Any special language that defines its objects, classes or clusters according to its own internal structural, conceptual or operational criteria puzzles or surprises the non specialist in unpredictable ways. There are classification criteria that are not immediately evident, that may not have any sense at all in other contexts, sectors or problem domain but we seem equipped to understand in the blink of an eye without any training.

Logical inference starts from what we already know

Most of the times, unknown matters pose categorisation problems that can be automated only at a later stage, when numerous objects can be eventually named or counted according to some widespread logic that, at first, was spotted only as a possible common characteristic among few items. Logical inferences always start with classes already formed (again, I am quoting here Mary Douglas even if I am quite disappointed to have to agree with her more than with Satya Nadella!).

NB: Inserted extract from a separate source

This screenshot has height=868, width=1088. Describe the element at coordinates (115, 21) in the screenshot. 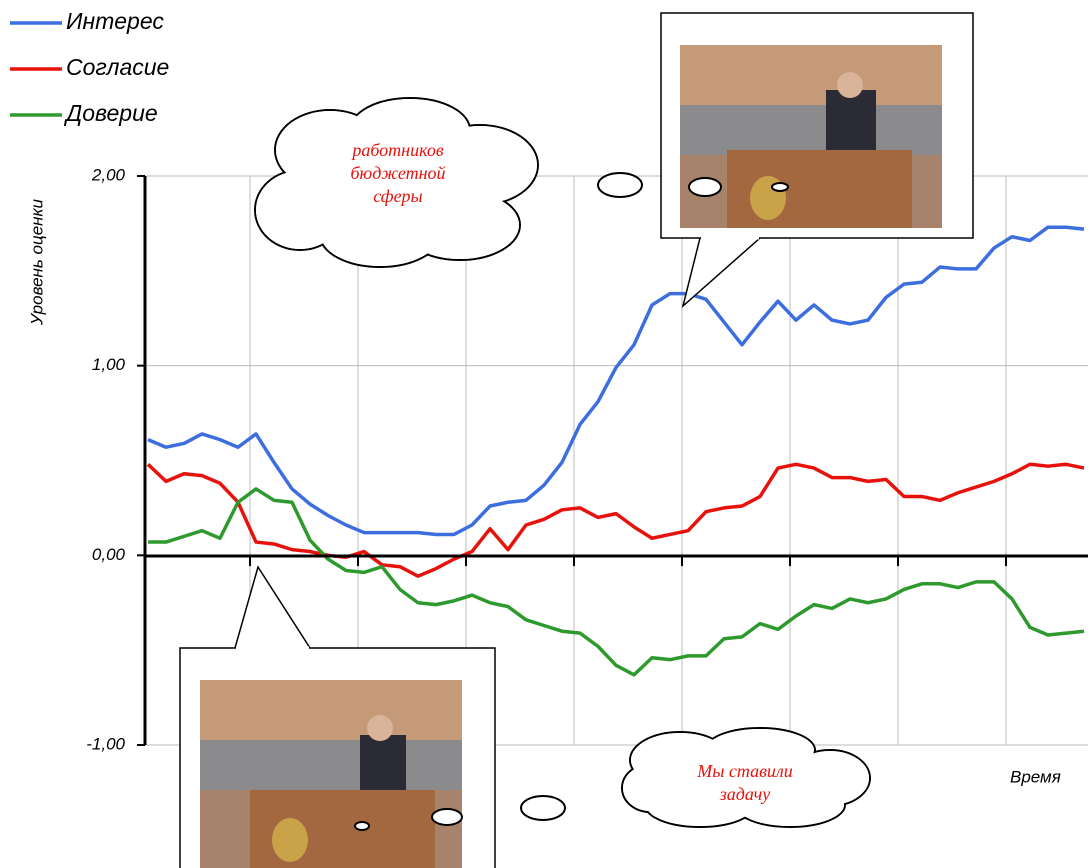

I see `legend-label: Интерес` at that location.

There are of course areas of scientific investigations that prove the value of serendipity, subjects in which the pure exercise of aggregating enormous amounts of data in some way is not only useful for scientific advances but it also has an inner methodological value for the entire world of knowledge: we frequently discover new meanings, new phenomena, new ways of processing data or we invent new tools while we are busy doing something else.

A sector in which big data seem very promising in this respect is astronomy - see for instance the amazing case of the citizen science group called Planet Hunters that simply aggregating the way in which 300,000 volunteers classify data from the NASA’s Kepler spacecraft helped making very interesting discoveries.

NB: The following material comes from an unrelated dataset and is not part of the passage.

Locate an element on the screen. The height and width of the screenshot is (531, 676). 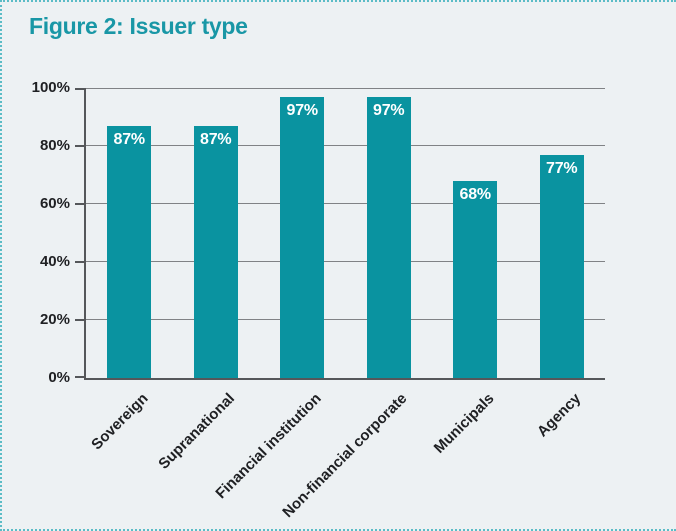
y-tick-label: 40% is located at coordinates (54, 262).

But most of the times we need predictable and reliable classifications to be acted upon either by human beings or machines in order to make constructive steps forward. We need an acceptable, relatively high level of precision that satisfies some power (distribution) rule before an innovation can really take off in the real world.

This is the fundamental reason why I am often not at all impressed with the argument that massive volume of data, gathered and crawled involving thousands or millions of individuals, should produce new knowledge or insight, particularly for the cure of chronic diseases or cancer, just because we are able to connect everything to everything else.

Medical evidence from patients data will confirm what we already know in respect of plant based diet, for instance. Aggregating thousands or millions of data about family life of people with dementia seems very unlikely to lead to a cure just because we are digging into massive volumes of personal stories.

Conversely, what is fascinating me is the possibility to engineer small datasets with very precise, specific and limited scope and a deep degree of detail, up to the point that operations on the data could be safely automated and possibly originate a model or some procedural insight. This could be in turn tested, reused, applied or replicated across different sectors, to solve similar problems, abandoning aspiration of large scale applications, but maintaining very ambitious purposes.

Factoring in culture and emotions could be the key challenge that data engineering has to face in a number of areas where opportunism, policies and politics, human computer interactions and market pressures get in the way and dictate rules on how to shape and manage data modelling and data processing. But just because we can, it does it mean it makes sense.

Understanding how cultural structures and groups or societal pressures and individual emotions like fear of a deadly disease or compassion for a pet can change our mind and directions in innumerable areas, and particularly promote healthier behaviours, may become not only the mission of charitable organisations and political campaigners but also the operational goal of data (systems) engineers.